WHAT IS EXPECTED —
Write out the records word for word, beginning at the line that contains "Given: Click Kai" and stopping after the line that contains "Looking at the". Leave the pictures out of your answer.

AVAILABLE DATA —
* * * * *
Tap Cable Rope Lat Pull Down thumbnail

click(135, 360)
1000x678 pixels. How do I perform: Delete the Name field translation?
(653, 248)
* * * * *
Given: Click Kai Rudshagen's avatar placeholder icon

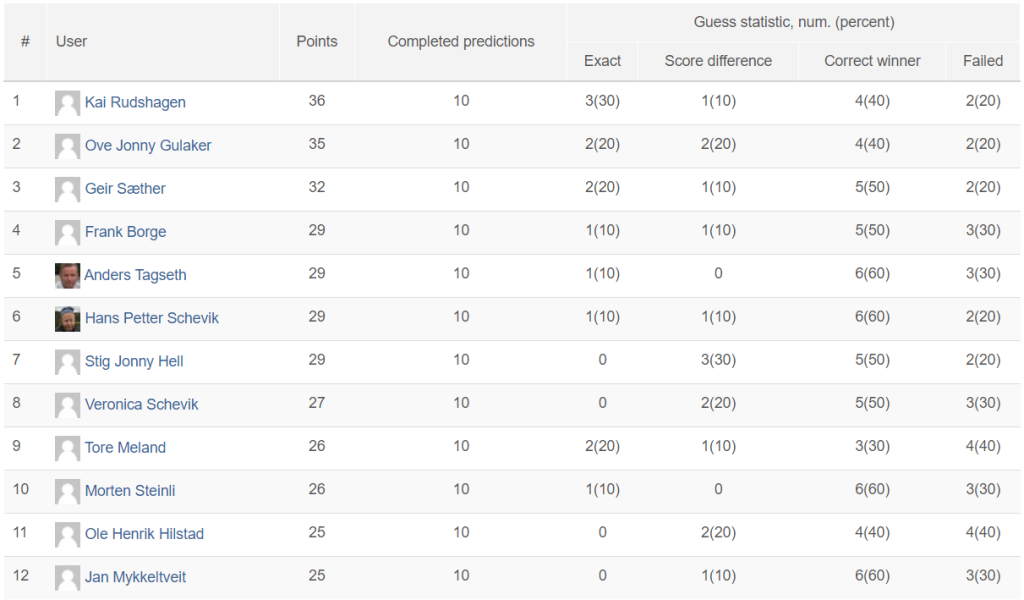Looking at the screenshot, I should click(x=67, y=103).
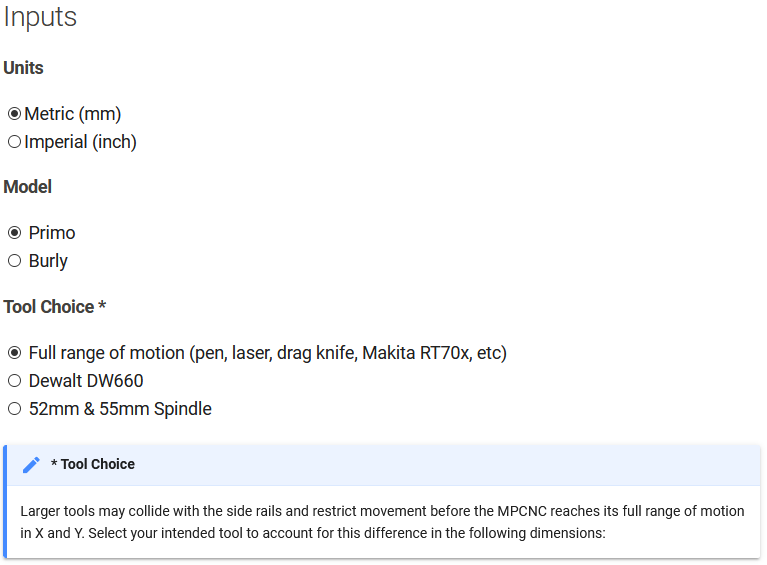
* * * * *
RESPONSE —
Given: Click Kai Rudshagen's avatar placeholder icon

Looking at the screenshot, I should click(x=67, y=103).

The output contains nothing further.